▶ _Entries supplied_:

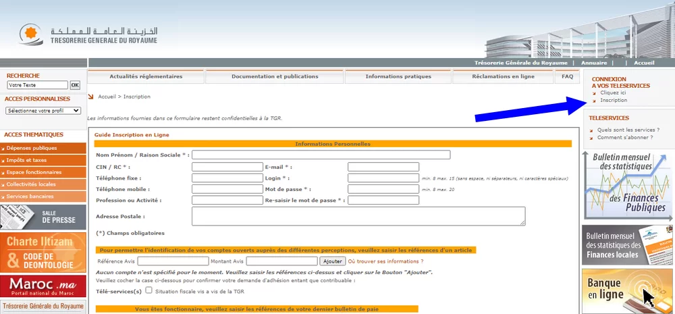
Task: Click the Trésorerie Générale du Royaume logo
Action: point(88,34)
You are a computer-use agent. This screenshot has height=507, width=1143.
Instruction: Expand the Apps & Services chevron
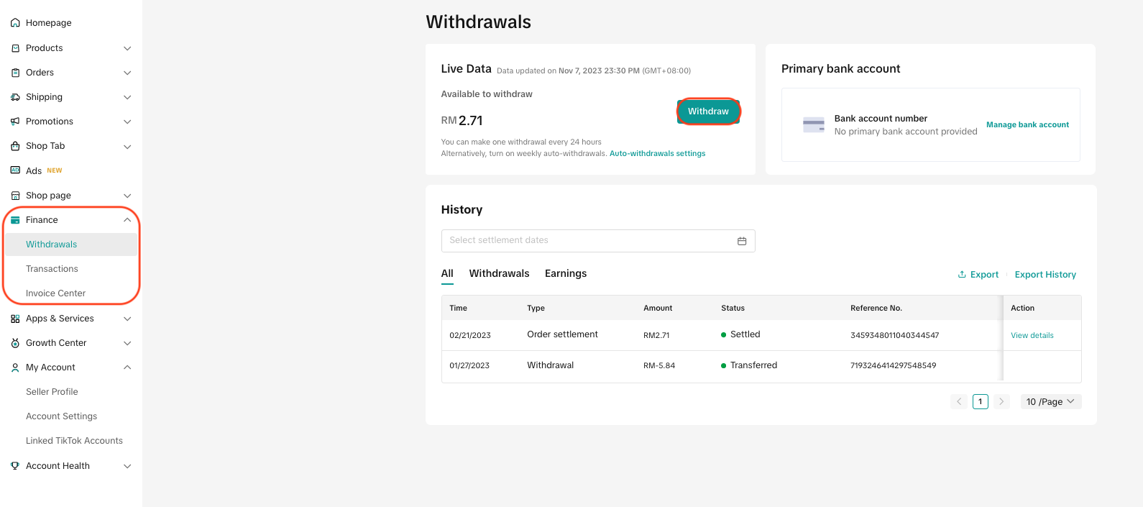pyautogui.click(x=127, y=319)
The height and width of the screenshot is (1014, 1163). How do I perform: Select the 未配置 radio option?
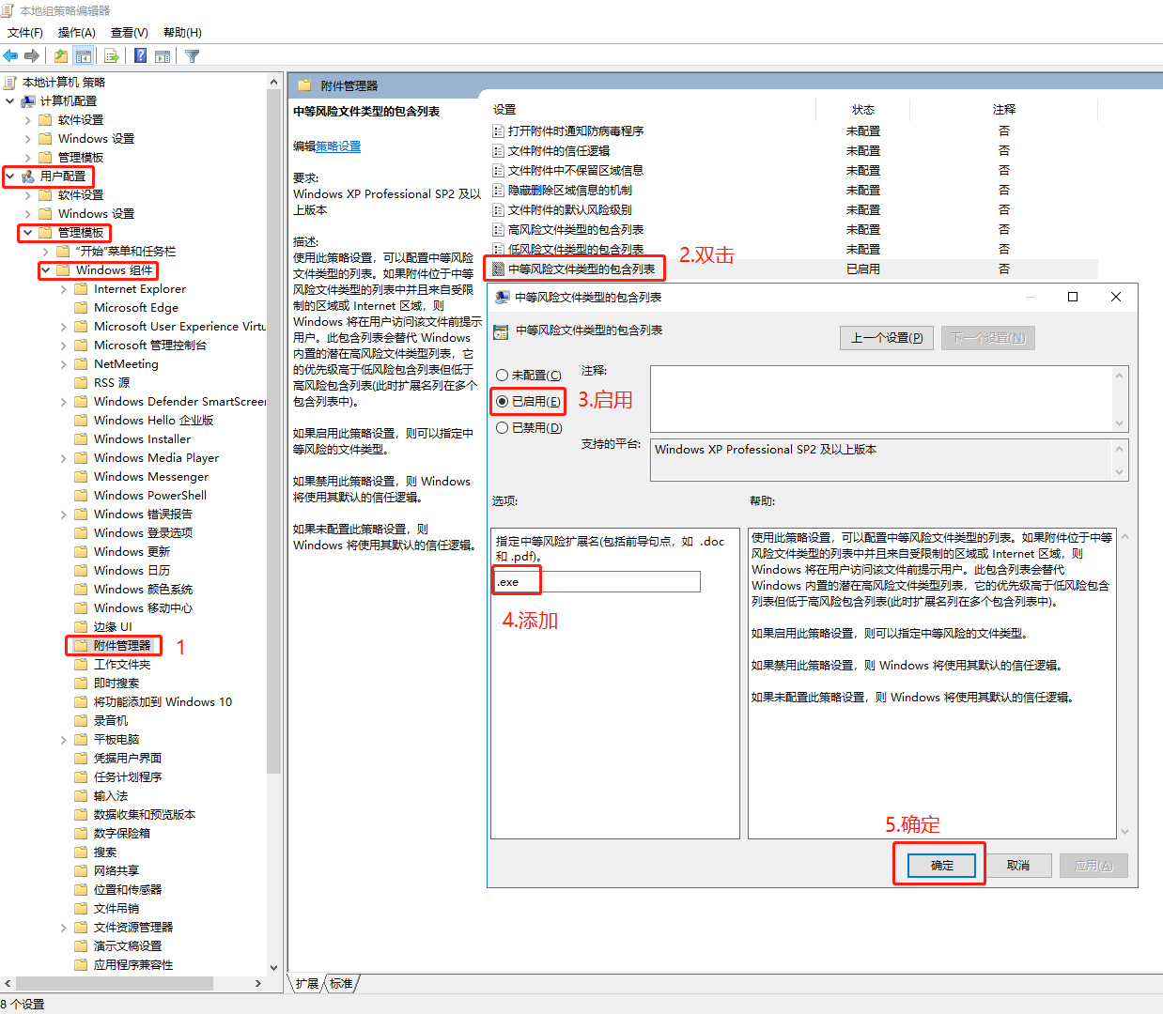(530, 375)
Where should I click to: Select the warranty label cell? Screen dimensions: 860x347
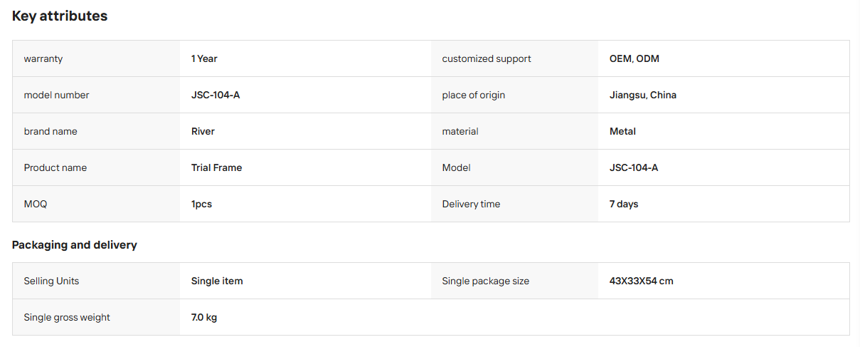(96, 58)
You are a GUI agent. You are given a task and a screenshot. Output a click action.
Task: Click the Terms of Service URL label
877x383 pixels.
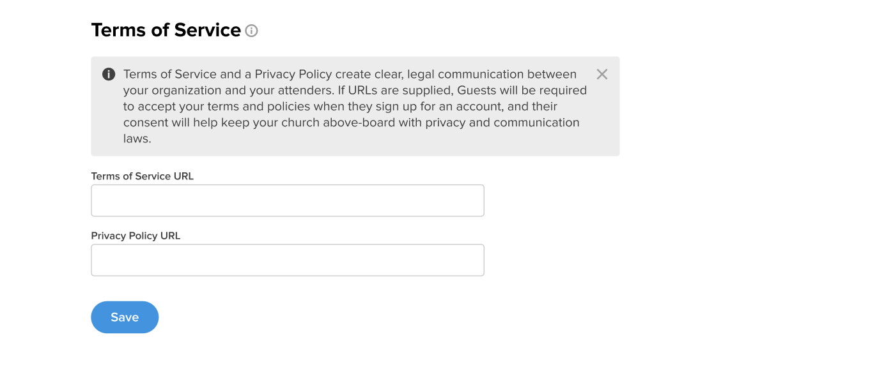(x=143, y=176)
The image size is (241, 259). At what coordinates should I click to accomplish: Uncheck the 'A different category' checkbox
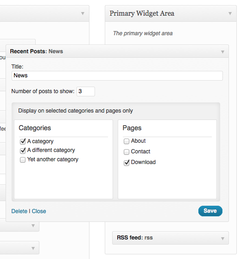click(23, 151)
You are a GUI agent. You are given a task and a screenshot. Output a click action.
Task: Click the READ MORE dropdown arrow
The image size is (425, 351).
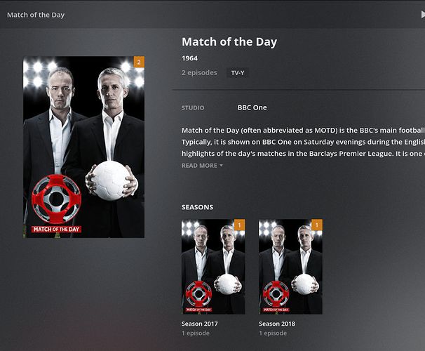[x=221, y=166]
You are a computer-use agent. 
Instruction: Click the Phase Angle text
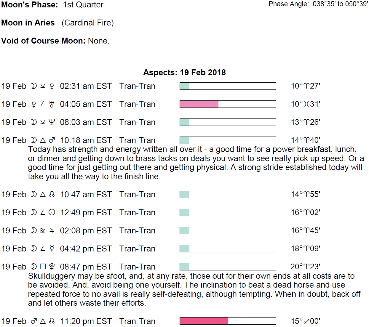(x=318, y=4)
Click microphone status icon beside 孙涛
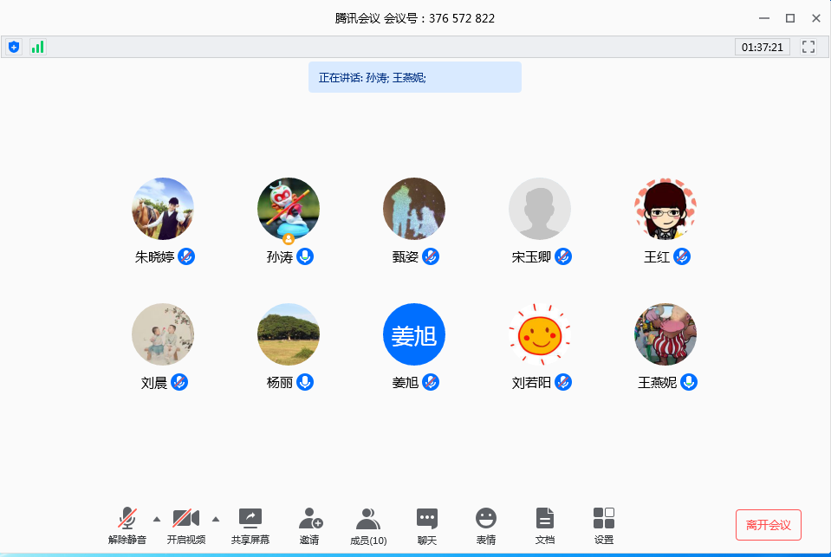 pyautogui.click(x=305, y=256)
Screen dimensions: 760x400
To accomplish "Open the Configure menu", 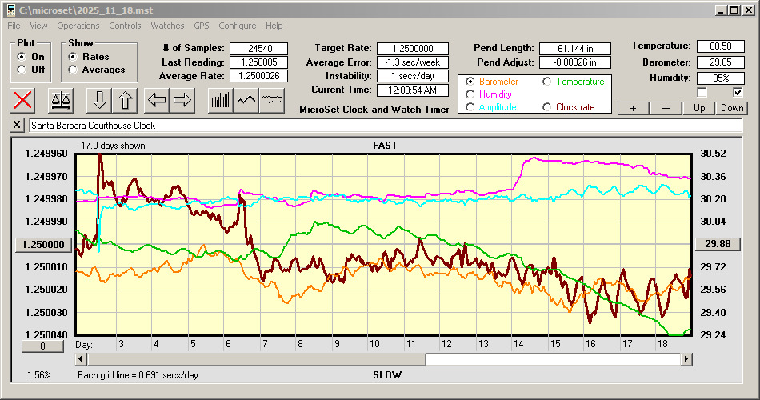I will tap(238, 26).
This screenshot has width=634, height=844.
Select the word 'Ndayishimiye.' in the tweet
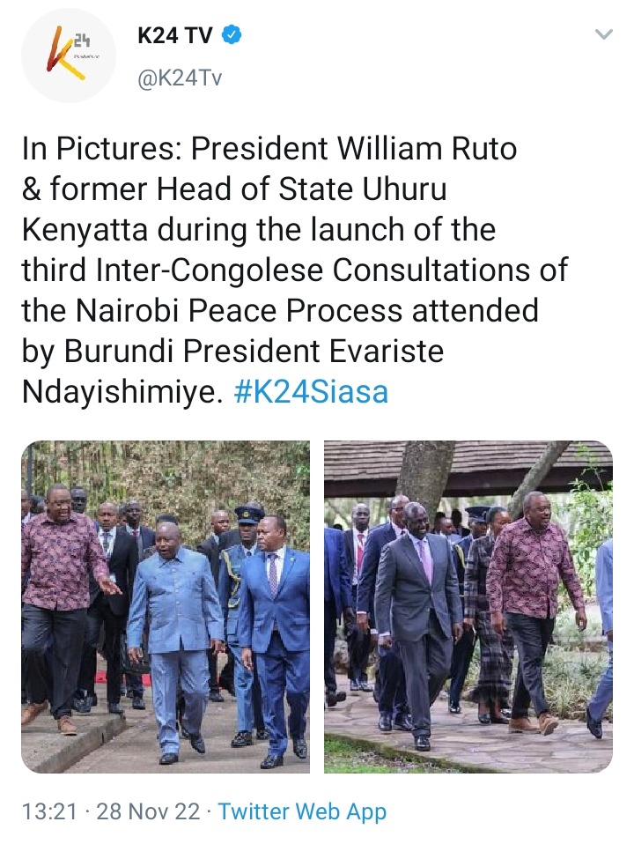[122, 392]
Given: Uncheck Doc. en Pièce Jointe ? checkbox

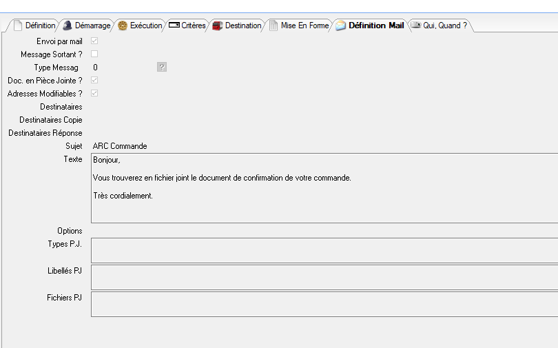Looking at the screenshot, I should tap(94, 80).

▶ _Task description_:
For each line in the data above that contains the string "This", extract the line.

▶ _Answer space_:
You are a computer-use agent. This screenshot has height=507, width=1143.
This screenshot has width=634, height=844.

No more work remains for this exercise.